The vocabulary list

The vocabulary list to be used by HAMLET II - Joint Frequencies can be entered directly in the first instance, using the vocabulary editor and may then be saved in a named file for subsequent editing and re-use. This process also can be carried out in conjunction with  Latent Dirichlet Allocation of individual words in one or more texts to an arbitrary number of  latent topics.

Setting optional maximum sizes for words and the number of words in the search list for a  file helps to reduce unnecessary searching.

Words supplied to the vocabulary list can contain the 'wild card' characters '@' and '*', with the following effect: when comparing words in the text with the vocabulary list, individual letters corresponding to the position of the character '@', and all characters after, and including, the position of the character '*', will be ignored. This, for example, provides a way of treating as equivalent words which differ only in their suffixes. Care is needed that use of these characters does not create logical equivalences between two or more entries in the vocabulary list, as this may confuse the searching process.
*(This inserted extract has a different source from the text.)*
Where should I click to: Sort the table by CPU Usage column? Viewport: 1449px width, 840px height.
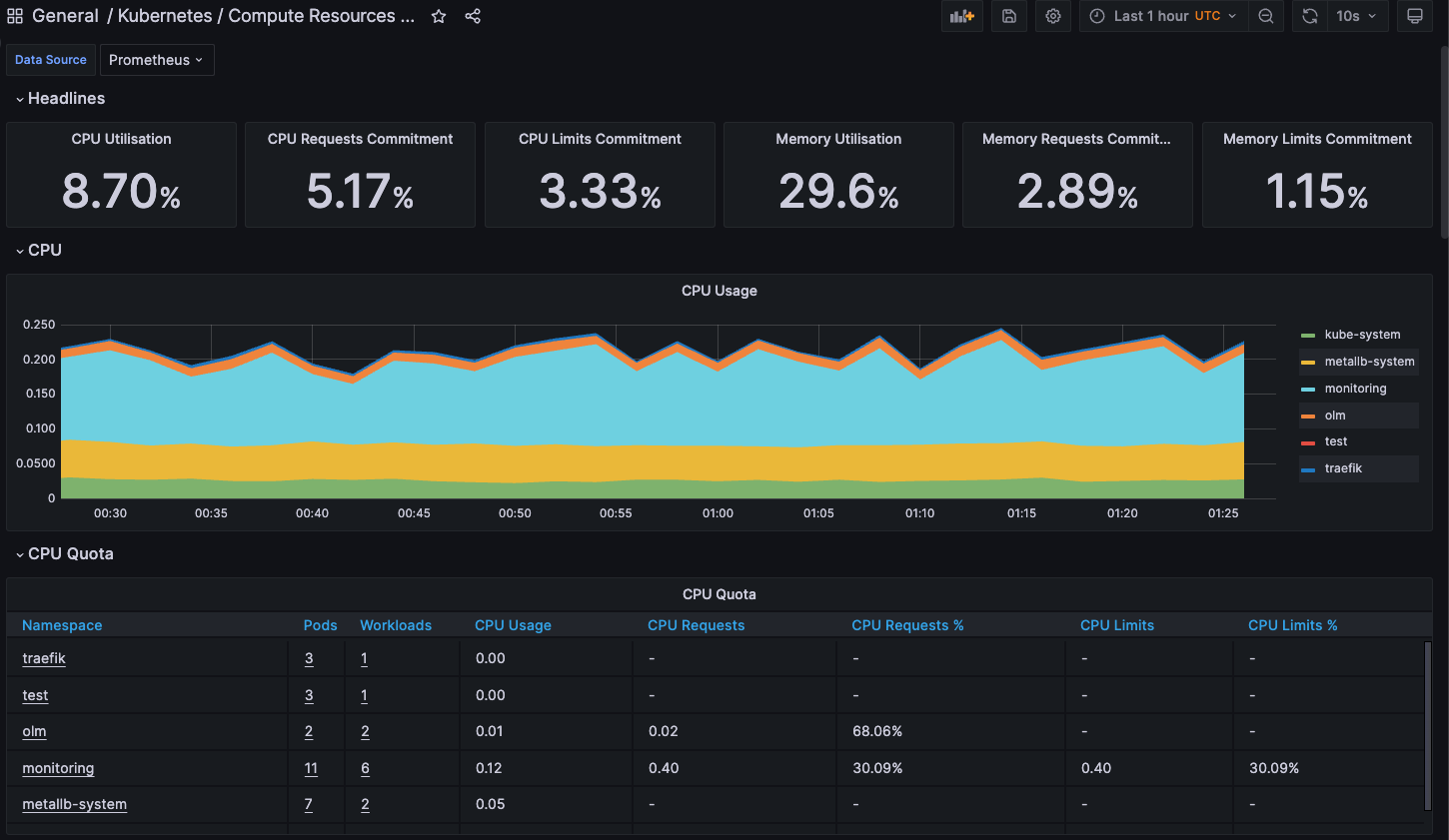pyautogui.click(x=513, y=625)
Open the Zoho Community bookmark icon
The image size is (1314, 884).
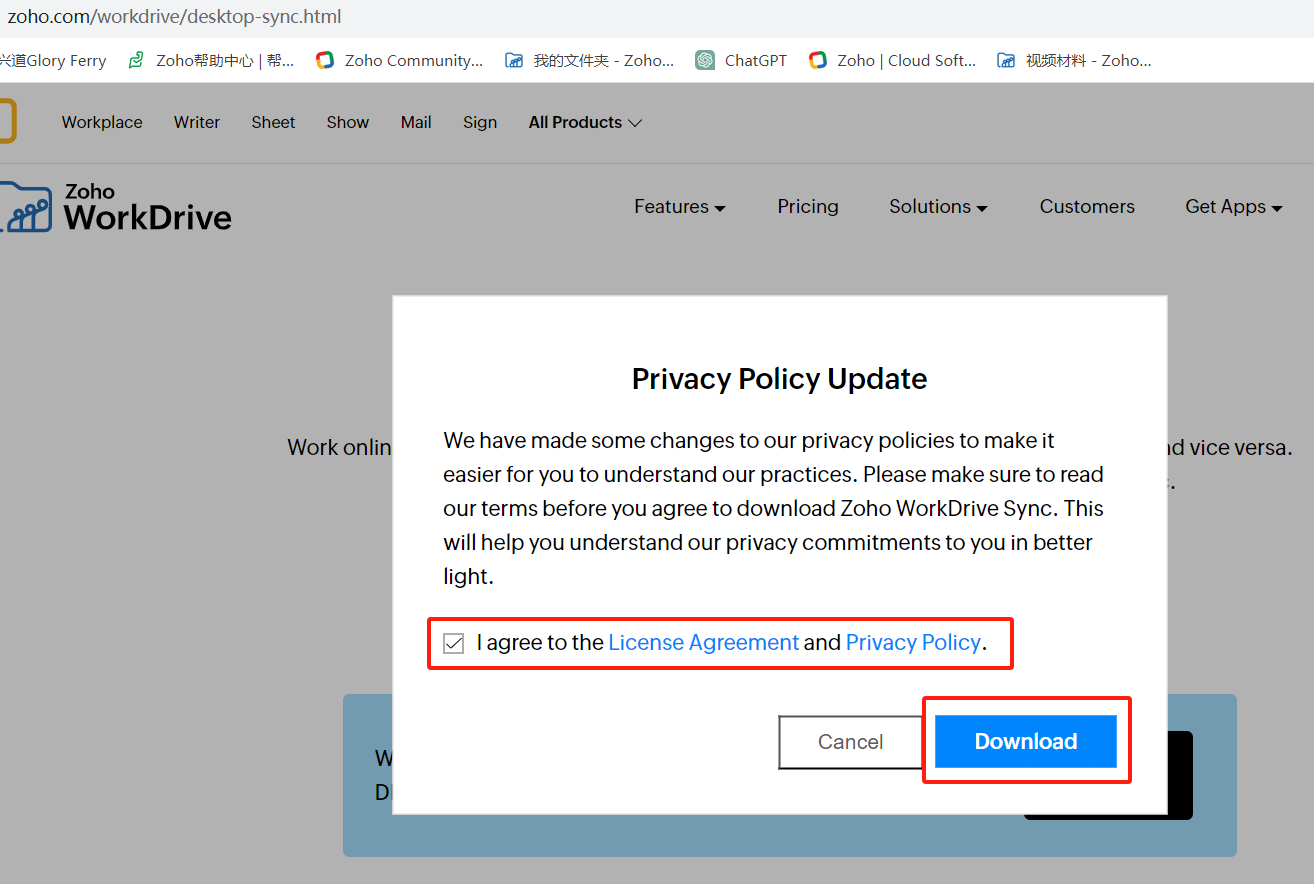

'Words' may also consist of significant combinations of words, such as 'United Nations', 'Prime Minister' or 'National Health Service', although care is required to avoid also specifying the same words individually in the search list, which can lead to confusion. Upper- and lower-case letters may be regarded separately, or treated as equivalent. The latter option, of course, will normally regard words beginning sentences as different from the same words occurring later. Such words will have to be explicitly and separately specified in the vocabulary list if they are not to be missed when searching. Hence the importance of knowing the basic vocabulary of the text before considering the use of HAMLET II.

To simplify searching for groups of words of equivalent meaning, each main entry to a vocabulary list may have an accompanying list of words which will be counted as if they were its 'synonyms'. These need, of course, not be literal synonyms, but can be any word strings found in the text which can conveniently be grouped together when calculating joint frequencies. Main entries and their associated synonyms can be saved for re-use, and edited as necessary to modify, delete or add new main entries or associated synonyms.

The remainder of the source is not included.